Well except Logo which was all about making art "things."
And from my experience , with a REPL , making things is easier and faster.
And in languages without a REPL , the barrier to explain something is bigger(you have to write a lot of cruft code) , so it might make more sense to build something rather than showing language features.
Anyway, I personally learned much from my early exposure to Pascal (after having learned BASIC as first language), which was designed as a teaching language that doesn't meet any of those requirements.
Also an observation I have made is that a lot of people who give advice on how to learn programming didn't learn programming the way they recommend. Well, at least not the programmers I know -- which may or may not be representative of larger populations.

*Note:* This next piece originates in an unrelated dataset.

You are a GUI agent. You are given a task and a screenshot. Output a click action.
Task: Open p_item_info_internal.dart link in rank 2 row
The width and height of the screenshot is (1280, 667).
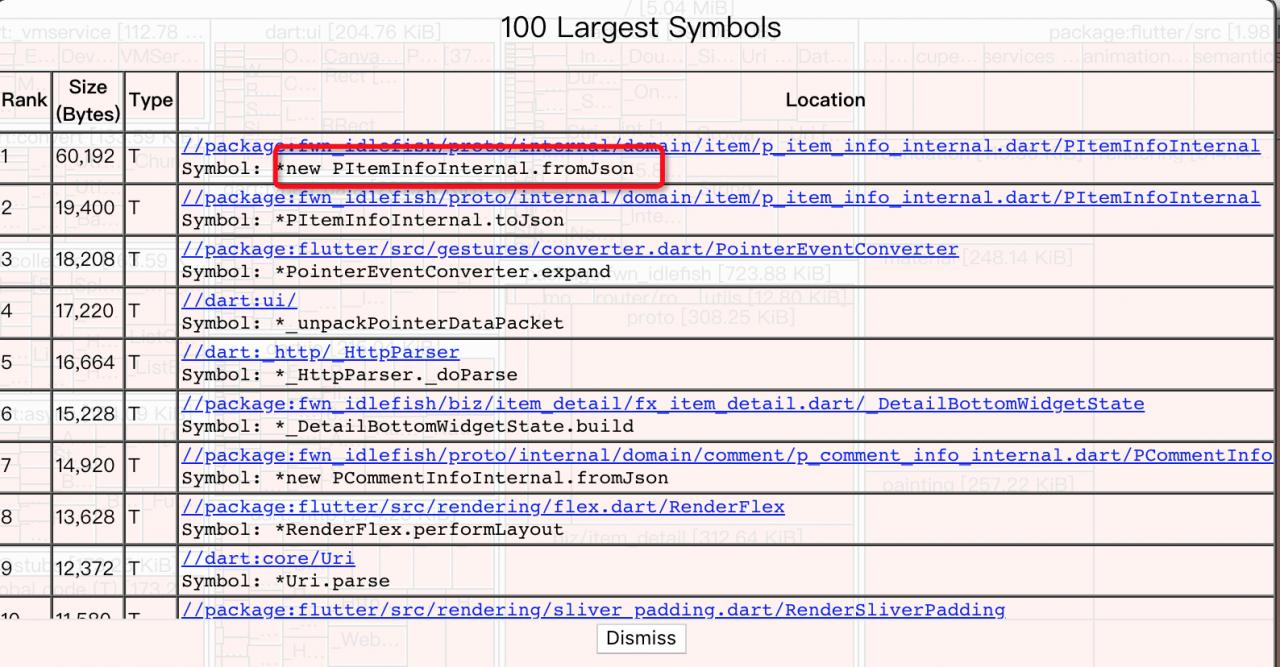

For instance, I learned ver low level languages early; after basic I learned Z80 and x86 assembler and I regularly wrote whole sections of programs in inline assembly (well, hexadecimal op codes) when i learned Pascal later. I understood things like pointers, registers, stacks and clock cycles.
Today most people (including me) will say that people should focus on higher level languags first. To spend more time focusing on very basic language concepts and develop an understanding of algorithms and structure. But during job interviews I've come across candidates that make me doubt this. It is quite common to come across people who can't, say, do a back-of-the-envelope calculation of how much memory a given data structure will consume for N elements of average size M. One candidate even said that he believed that an object reference in Java was "about one byte long". (And yes, I did ask how many bits in case he confused it with "word length").
(Of course, with "high level" I am not suggesting that you should start introducing closures, type inference and various scoping types the first week. People need a bit of background to find those concepts meaningful)
I'd say both of these meet his criteria. But neither of them got me hooked. It wasn't until I started on Perl to help a friend parse chat logs that I really started getting into programming.
Kinda suprised to see a random blog post by me end up on Hacker News. If I had known I would have made more of an effort :-)
> It has to be a "real" language. As in: a language that is actually used by a significant number of people in paid jobs.
Either way, as first languages go, they're not bad, as they let you get those immediate results. There's pretty minimal fluff. (I think. To be honest, I couldn't write anything in either of them, anymore.)
I suppose you could call them oddball, though.
one of the languages I specifically was thinking of as a bit annoying is Java. before you are good to go, you need to set up the JVM, sort out your classpath ("help! what's a classpath!?"). then, when you are ready to program you instantly have to think in terms of classes and you are thrust head first into what "static" means etc. and dear god what a bucketload of frustration you are in for if you ask for advice and end up trying to make heads or tails or Eclipse or, god forbid, Maven.